In May of this year, Greta mobilised a staggering 1.6 million school students from 125 countries to strike, making her one of the most influential figures in the debate around how we can work collectively to ensure that various climate targets and obligations are actually met.
That journey is traced in Make the World Greta Again, a new documentary profile for Vice. Co-directed by Grant Armour, director of Boy Racer, and Milène Larsson, the producer and director behind Witchcraft in Romania, the film charts a continent-wide anti-climate-change movement spearheaded by a series of incredibly driven teenagers who have found their voices in the wake of Thunberg’s ascent to stardom.
“I liked the fact that this could be a documentary about the next generation working together across Europe, as well as being an anti-Brexit film without having to signpost that,” says Grant. “What these people are doing seemed super inspiring – to the point where it made me feel slightly ashamed of my own generation.”
Swedish national Milène – who, in addition to making films for the youth media outlet, is also Vice’s Head of Video for EMEA – credits Greta’s success in engaging students and concerned adults all over the world in part to her willingness to put herself and her ideas at the forefront of things. “It’s hard to talk about climate change in a way that won’t make people switch off, because it is complicated and doesn’t have a human face,” she says. “Greta and her fellow protest organisers are giving it a clear and simple voice and that’s why I knew we had to make a film about them.”
It may seem obvious, but both Milène and Grant are keen to stress to any aspiring documentarians out there that characters are of the utmost importance. “What drew me to the story,” Grant says, “were the characters, rather than the topic of climate change per se.”
Milène agrees: “Characters and story arcs are what really matters. Don’t just pitch on the issue alone. Documentaries need personalities and stories that give life to the facts.” What makes a successful documentary is, more often than not, “access to characters and an untold story”.
The pair are hoping to use Make the World Greta Again as the jumping-off point for a series of films exploring different aspects of climate change and the ongoing battle to force the world’s governments and big businesses to implement policies and processes that can halt the feeling that we’re all about to watch the planet go up in smoke.

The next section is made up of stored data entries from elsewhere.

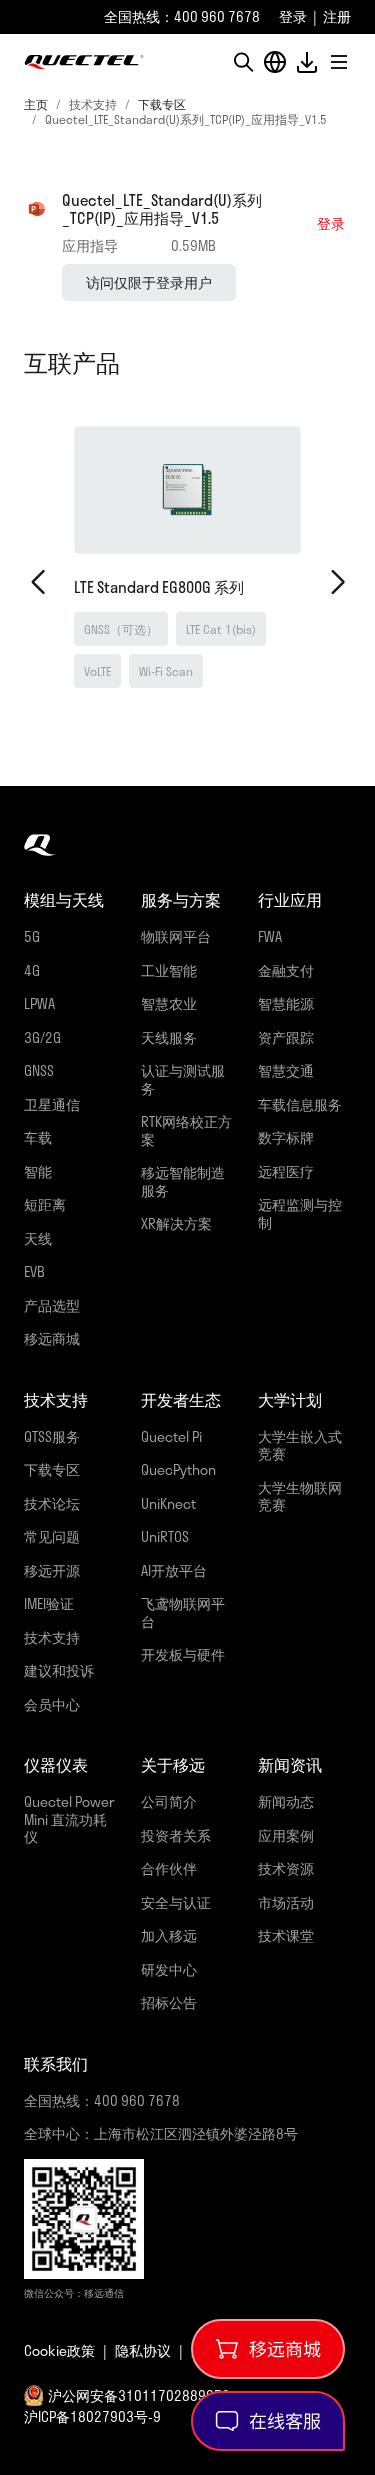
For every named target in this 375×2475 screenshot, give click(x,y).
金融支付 (286, 970)
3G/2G (42, 1037)
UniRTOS (165, 1536)
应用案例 (286, 1835)
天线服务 (169, 1037)
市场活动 (286, 1902)
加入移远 (169, 1935)
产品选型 (52, 1305)
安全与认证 (176, 1902)
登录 (293, 16)
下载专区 (162, 104)
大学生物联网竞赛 (300, 1496)
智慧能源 (286, 1003)
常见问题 (52, 1536)
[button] (243, 62)
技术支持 (52, 1637)
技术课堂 (286, 1935)
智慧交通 (286, 1070)
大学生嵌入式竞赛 (300, 1445)
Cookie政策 (59, 2350)
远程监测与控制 (300, 1213)
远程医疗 (286, 1171)
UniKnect (168, 1503)
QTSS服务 (52, 1436)
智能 (38, 1171)
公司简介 (169, 1801)
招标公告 (169, 2002)
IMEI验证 (49, 1603)
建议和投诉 (59, 1670)
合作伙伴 (169, 1868)
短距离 (45, 1204)
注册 (337, 16)
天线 (38, 1238)
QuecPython (178, 1469)
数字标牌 (286, 1137)
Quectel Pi (171, 1436)
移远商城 (52, 1338)
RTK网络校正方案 (186, 1130)
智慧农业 (169, 1003)
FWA (270, 936)
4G (32, 970)
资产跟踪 (286, 1037)
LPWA (39, 1003)
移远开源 (52, 1570)
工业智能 (169, 970)
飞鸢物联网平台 (183, 1612)
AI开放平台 (174, 1570)
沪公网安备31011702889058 (139, 2395)
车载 (38, 1137)
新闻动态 (286, 1801)
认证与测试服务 (183, 1079)
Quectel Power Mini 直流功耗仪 (69, 1819)
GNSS (39, 1070)
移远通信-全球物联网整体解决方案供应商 (84, 62)
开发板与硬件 (183, 1654)
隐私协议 (143, 2350)
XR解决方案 (176, 1223)
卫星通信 (52, 1104)
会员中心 (52, 1704)
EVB (34, 1271)
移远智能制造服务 (183, 1181)
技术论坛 (52, 1503)
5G (32, 936)
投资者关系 (176, 1835)
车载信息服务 (300, 1104)
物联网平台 (176, 936)
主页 (36, 104)
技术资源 (286, 1868)
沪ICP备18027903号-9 (92, 2416)
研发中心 (169, 1969)
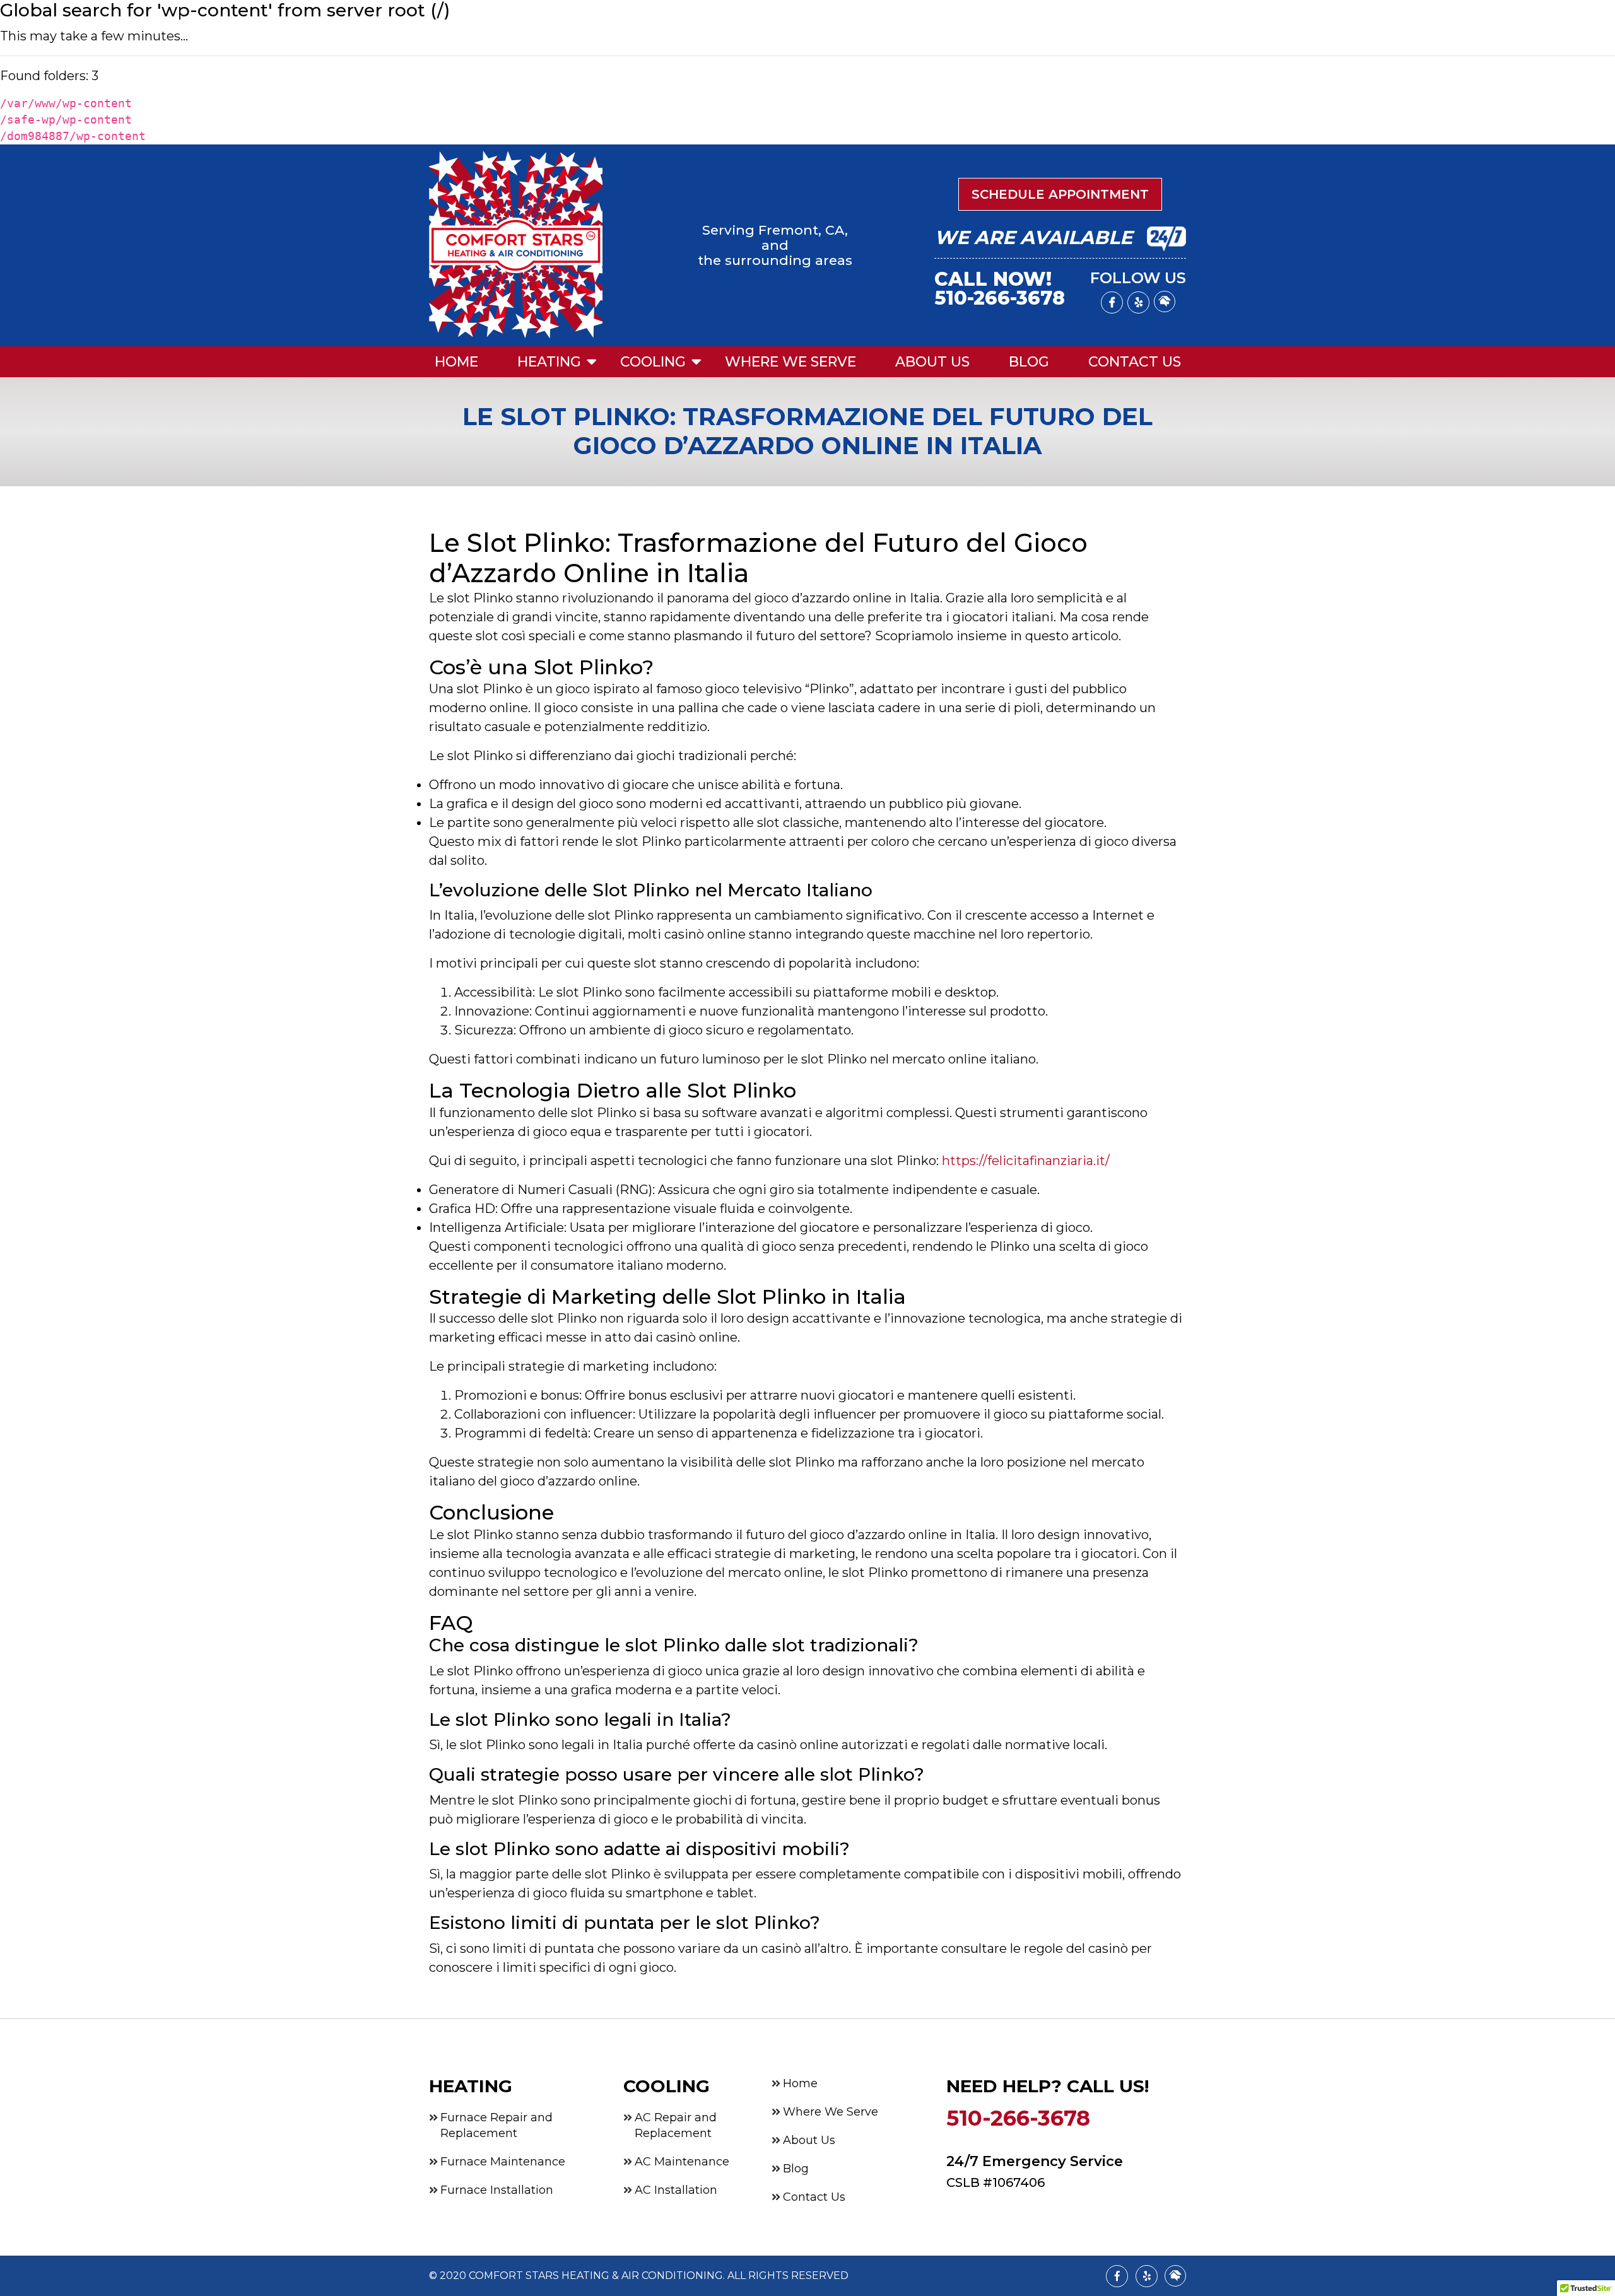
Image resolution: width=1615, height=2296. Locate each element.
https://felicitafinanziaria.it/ (1026, 1160)
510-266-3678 (999, 298)
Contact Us (1134, 361)
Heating (549, 361)
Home (456, 361)
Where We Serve (790, 361)
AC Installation (676, 2190)
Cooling (653, 361)
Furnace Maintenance (502, 2162)
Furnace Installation (496, 2190)
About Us (932, 361)
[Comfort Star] (515, 244)
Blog (1029, 361)
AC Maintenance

As with many discussions about the crisis, when chatting to Milène and Grant the concept of “accountability” comes into play. Both filmmakers are of the belief that a group of students – however numerous, impassioned and far-flung they may be – shouldn’t feel as if they have to do this on their own.
“The hope is that intergovernmental change can come about as a result of these protests and campaigns and films, as they’re being heard by politicians in many countries,” Milène says. “But there’s a difference between being heard and being listened to. It’s up to everyone to make sure those in power don’t just pay lip service, but actually keep their promises by sticking to the Paris Agreement. The world has been missing an accountability mechanism and the young climate protestors are the beginning of one – but they can’t do it alone.”
Talking to the duo, it’s clear that positivity is just as pivotal as accountability if we’re to face this problem head-on, avoiding an understandable slide into a kind of climate-nihilism. For Grant, Greta Thunberg is a prime example of how organisation and awareness raising can only lead to the kind of political activism, which can enact and aid real, discernible and ultimately necessary change. “With people like that on board, there’s no reason this crisis can’t be averted,” he says.
“It’s easy to feel powerless in the face of something so huge that doesn’t respect borders or any of the systems humans have created to organise themselves, but if a teenager can galvanise millions beyond borders, class, age and politics, change seems less impossible,” Milène says. “While the big polluters and political systems supporting them are at the root of the problem, we shouldn’t underestimate the weight of individual contribution. Change is a collective process.”